- Born: August 8, 2002 (age 23) Halifax, Nova Scotia

Team
- Curling club: Halifax CC, Halifax
- Skip: Taylour Stevens
- Third: Maria Fitzgerald
- Second: Alison Umlah
- Lead: Cate Fitzgerald

Curling career
- Member Association: Nova Scotia
- Hearts appearances: 1 (2026)

Medal record
Women's curling
Representing Nova Scotia
Canada Games
| Bronze medal – third place | 2019 Red Deer |  |

= Cate Fitzgerald =

Canadian curler

Catherine Fitzgerald (born August 8, 2002) is a Canadian curler from Halifax, Nova Scotia. She is a former Canadian junior champion.

==Career==
===Youth===
Fitzgerald won the 2017 provincial Under 18 championship, playing lead for the Cally Moore rink. The team represented Nova Scotia at the 2017 Canadian U18 Curling Championships, where they lost in the bronze medal game. The team won the provincial Under 18-championship again in 2019, as well as the provincial Canada Games selection event. They went on to represent Nova Scotia at the 2019 Canada Winter Games, where they won the bronze medal. A few weeks later, they represented Nova Scotia at the 2019 Canadian U18 Curling Championships, where they finished with a 2–4 record.

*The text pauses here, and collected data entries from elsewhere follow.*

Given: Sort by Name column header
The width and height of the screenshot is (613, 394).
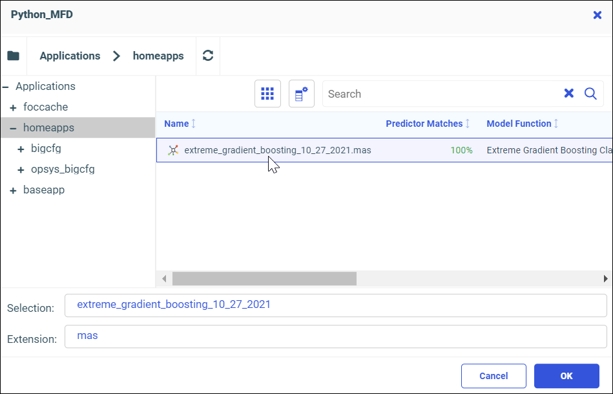Looking at the screenshot, I should click(x=177, y=124).
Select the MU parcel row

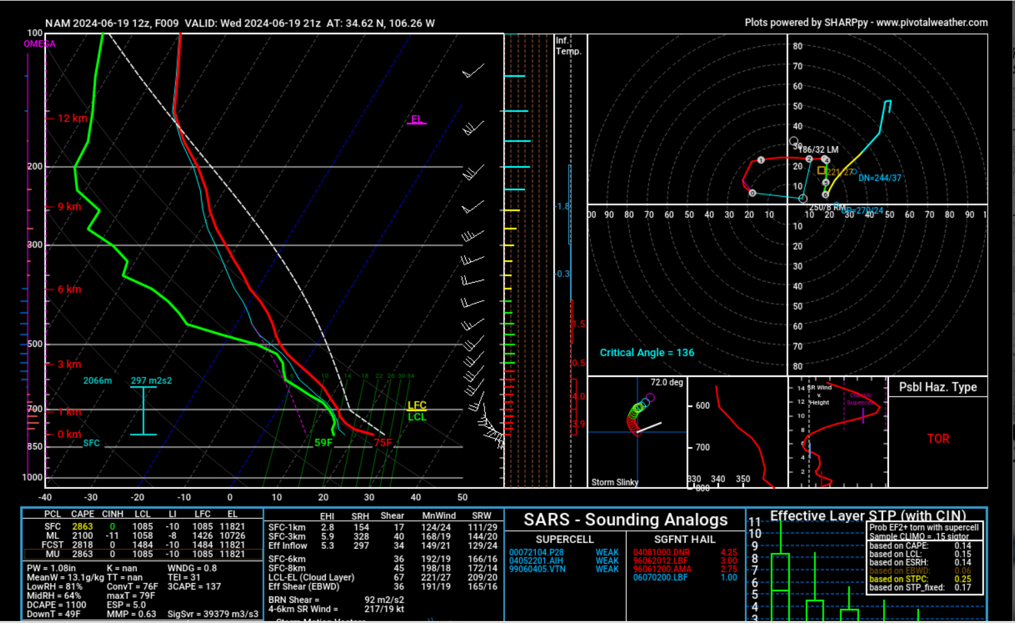(x=143, y=554)
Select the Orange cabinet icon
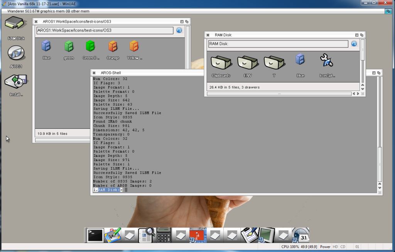Screen dimensions: 395x252 point(113,47)
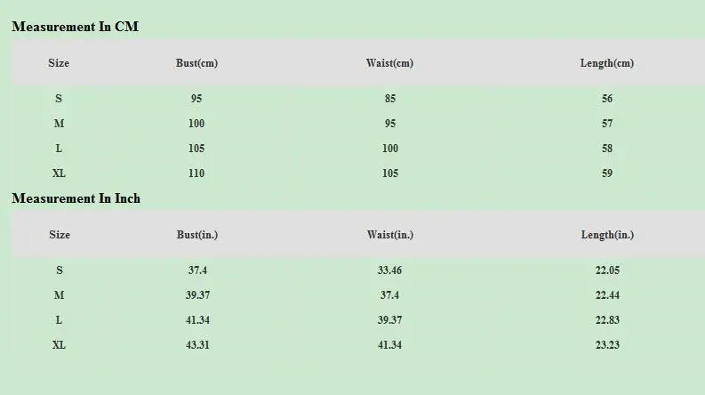The width and height of the screenshot is (705, 395).
Task: Click the Length(in.) column header
Action: 607,235
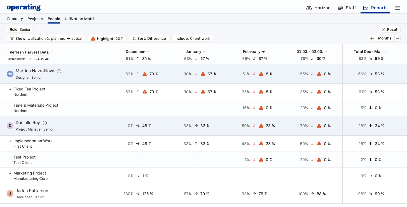Expand the Fixed Fee Project row
Image resolution: width=407 pixels, height=207 pixels.
10,89
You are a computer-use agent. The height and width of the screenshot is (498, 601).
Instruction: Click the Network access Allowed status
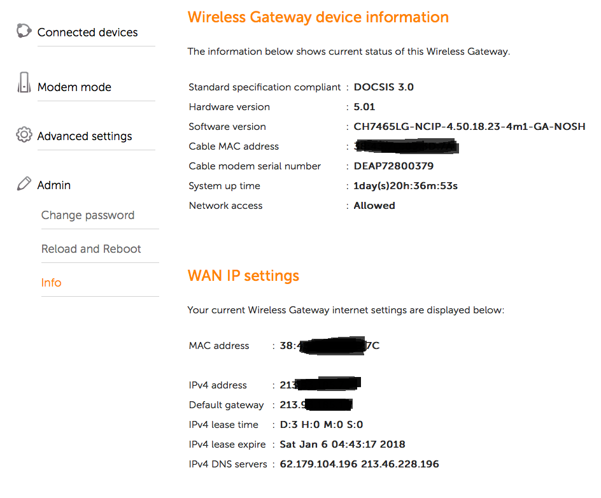(374, 206)
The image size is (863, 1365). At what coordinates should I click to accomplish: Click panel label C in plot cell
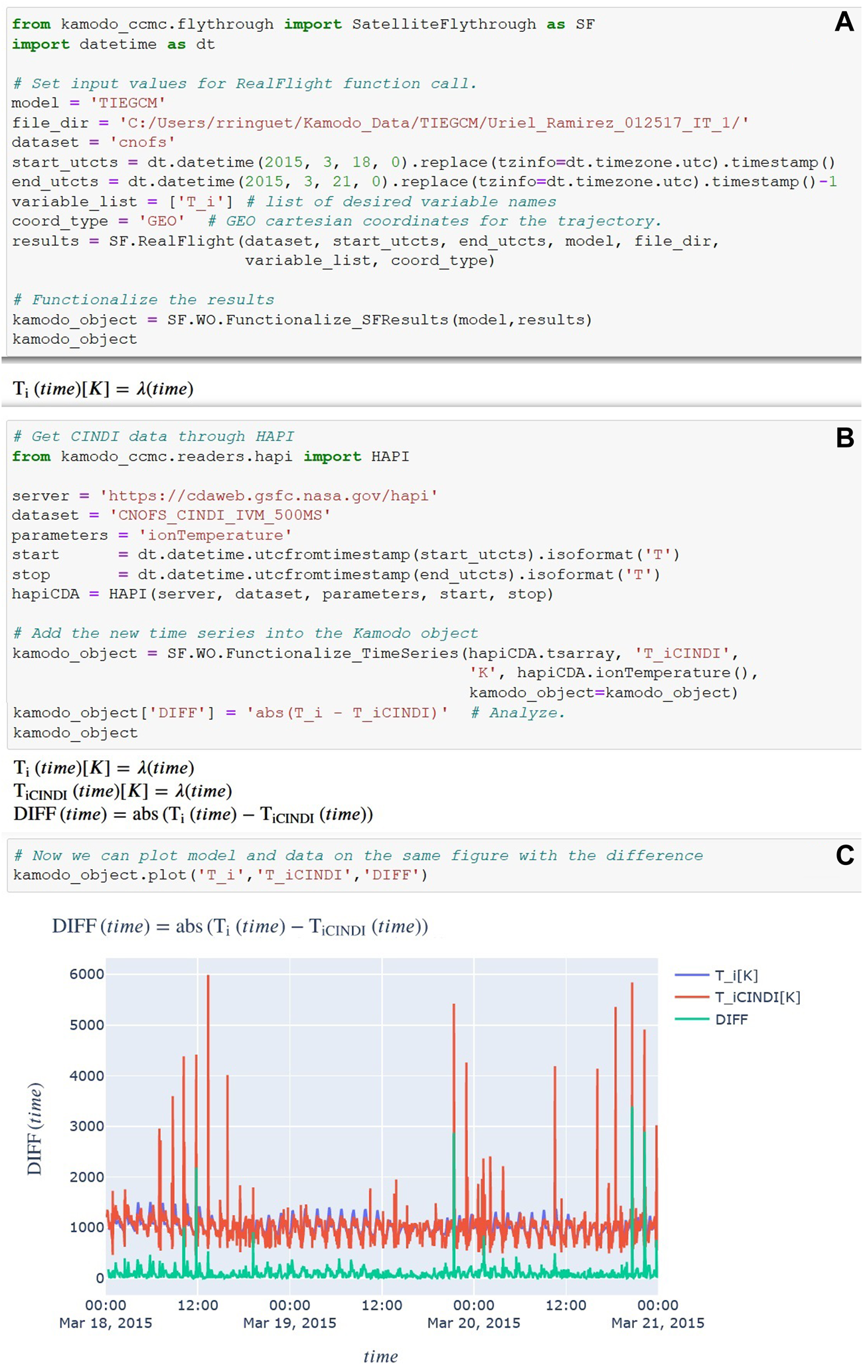pos(844,856)
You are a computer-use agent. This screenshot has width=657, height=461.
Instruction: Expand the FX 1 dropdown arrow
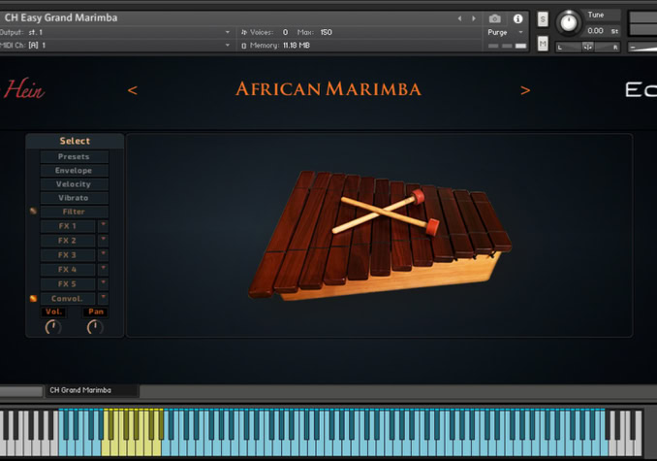[x=103, y=225]
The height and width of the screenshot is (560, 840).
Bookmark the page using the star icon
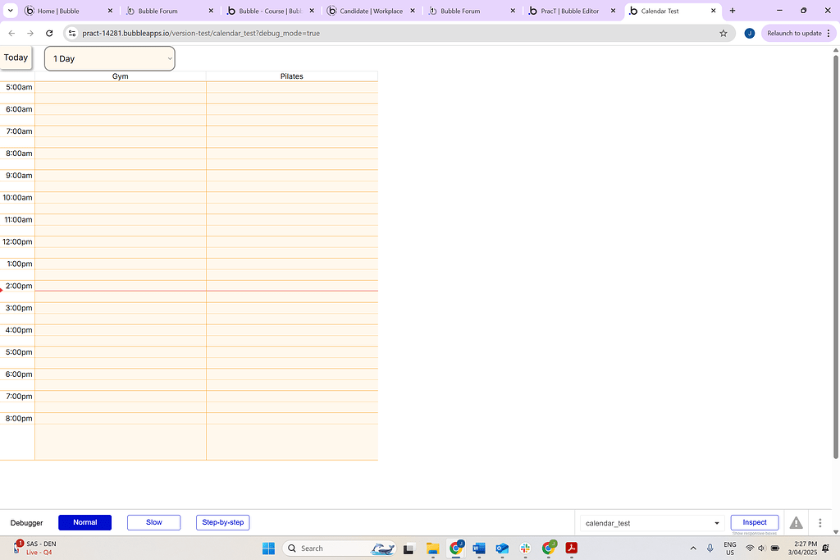tap(721, 33)
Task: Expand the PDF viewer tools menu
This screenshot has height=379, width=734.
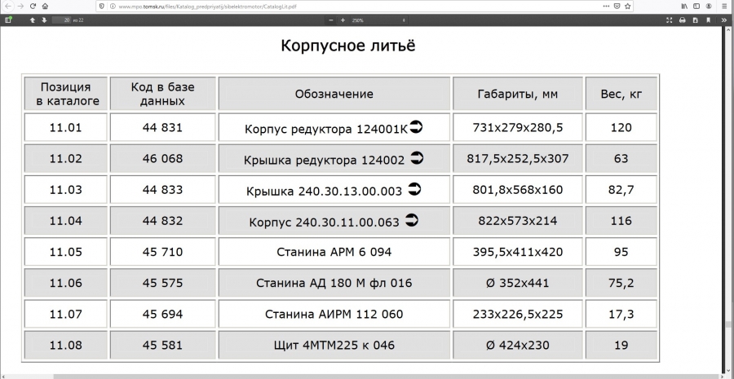Action: coord(723,20)
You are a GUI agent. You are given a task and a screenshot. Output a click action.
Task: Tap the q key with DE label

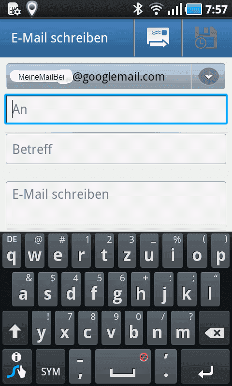tap(12, 250)

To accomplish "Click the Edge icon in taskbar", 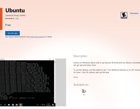I will coord(5,105).
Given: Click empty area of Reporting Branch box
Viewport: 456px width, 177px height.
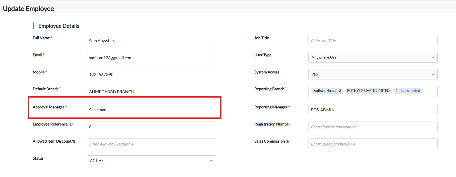Looking at the screenshot, I should click(429, 92).
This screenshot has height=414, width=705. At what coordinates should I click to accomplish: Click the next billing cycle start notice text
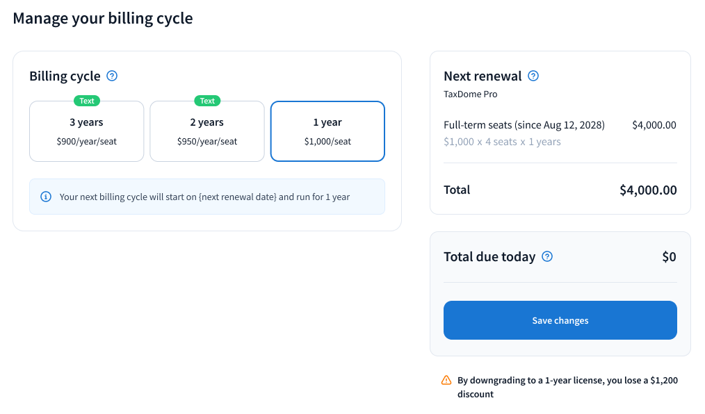204,197
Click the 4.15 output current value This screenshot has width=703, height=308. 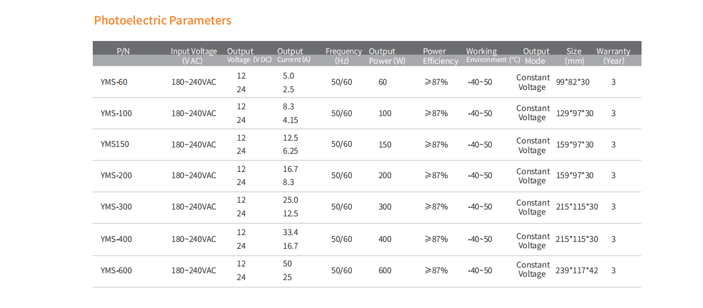coord(290,120)
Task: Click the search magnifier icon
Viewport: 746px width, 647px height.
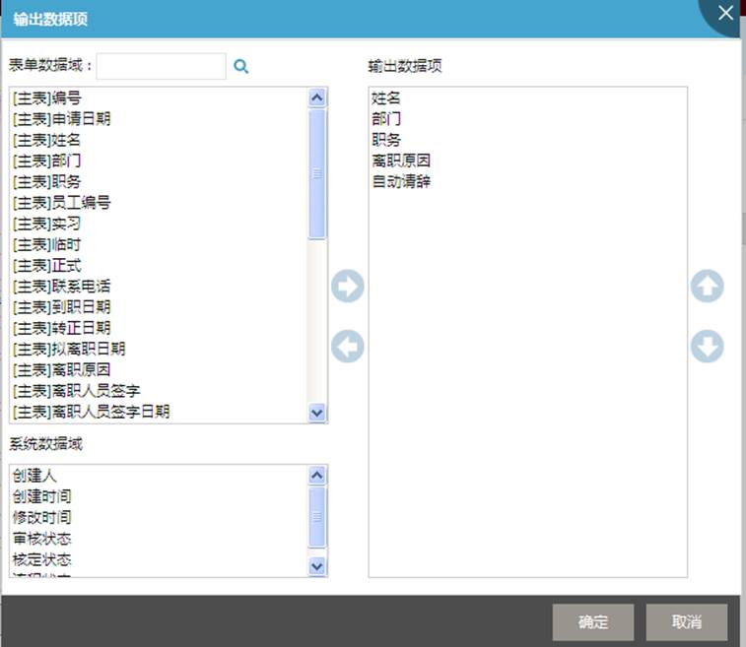Action: pyautogui.click(x=241, y=66)
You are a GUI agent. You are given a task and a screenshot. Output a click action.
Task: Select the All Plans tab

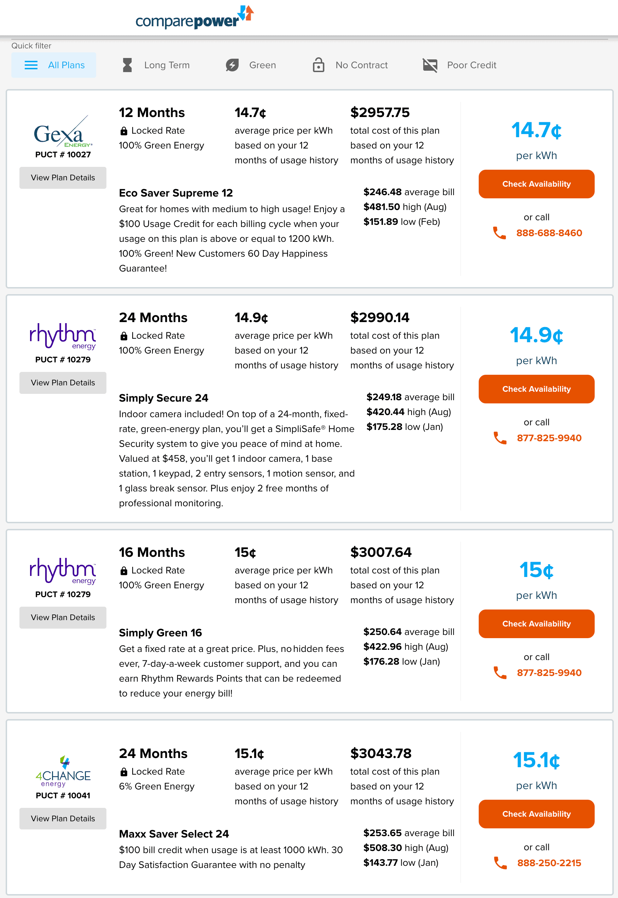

Fitzgerald won the 2020 Nova Scotia Junior Women's Championship, throwing lead rocks for the Taylour Stevens rink. The team then went on to represent Nova Scotia at the 2020 Canadian Junior Curling Championships, where they posted an 8–2 record, before losing in the semifinal to Alberta, but taking home a bronze in the process.

With no Canadian Juniors held in 2021 due to the COVID-19 pandemic in Canada, a World Junior Qualification Event was held in its stead. There, the Stevens rink was invited to represent Nova Scotia, where they lost in the semifinal. Later that season, the team won the 2022 Nova Scotia Junior Women's Curling Championship. The rink represented Nova Scotia 1 at the 2022 Canadian Junior Curling Championships, going undefeated in 10 games en route to the gold medal, defeating Ontario's Emily Deschenes rink in the final. The following season, Deschenes replaced Stevens as skip, as Stevens was no longer junior eligible. The team had to play in the World Junior-B Curling Championships in order to earn Canada a spot at the 2023 World Junior Curling Championships. The team went 8–0 at the junior B event, qualifying Canada for the 2023 World Juniors. There, the team finished the round robin with a 2–7 record, relegating Canada to play in the Junior-B event again later that year.

As the Canadian Junior team, the team also played in the 2022 PointsBet Invitational, losing to Kaitlyn Lawes in the round of 16.

Fitzgerald played lead for Dalhousie University (skipped by Allyson MacNutt) for the 2023–24 and 2024–25 seasons. The team won bronze medals at the 2024 and 2025 U Sports/Curling Canada University Curling Championships, and won the 2025 Atlantic University Sport Curling Championships.

===Women's===
In women's play, Fitzgerald was the lead on the Taylour Stevens rink at the 2022 Nova Scotia Scotties Tournament of Hearts, the provincial women's championship. There, the rink went 4–3.

Fitzgerald played lead for the Mackenzie Mitchell rink at the 2024 Nova Scotia Scotties Tournament of Hearts. There, the team made it to the semifinals, where they lost to Christina Black. At the 2025 Nova Scotia championship, the team went one step further, losing to Black in the final.

In 2025, Fitzgerald joined back up with Taylour Stevens, as her lead. The rink won the 2026 provincial championship, earning the right to represent Nova Scotia at the 2026 Scotties Tournament of Hearts, Canada's national women's curling championship. There, the team finished pool play with a 6–2 record, qualifying the rink for the championship round. There, they were eliminated by their provincial rivals, Team Christina Black, who had pre-qualified for the Hearts. It was the first time two teams from Nova Scotia played each other in the playoffs at the Hearts.

==Personal life==
Fitzgerald is currently a payroll and benefits administrator with Shannex. Her sister Maria is also a member of the Stevens rink. While at Dalhousie University, she took biology, originally seeking a bachelor of health science in respiratory therapy. In 2022, she received a Curling Canada For the Love of Curling Scholarship, presented by the Governor General's Curling Club. On March 19, 2024, she was named Atlantic University Sport female co-athlete of the week, along with teammate Lindsey Burgess, for being named as a First Team-All Canadian at the 2024 University Championships.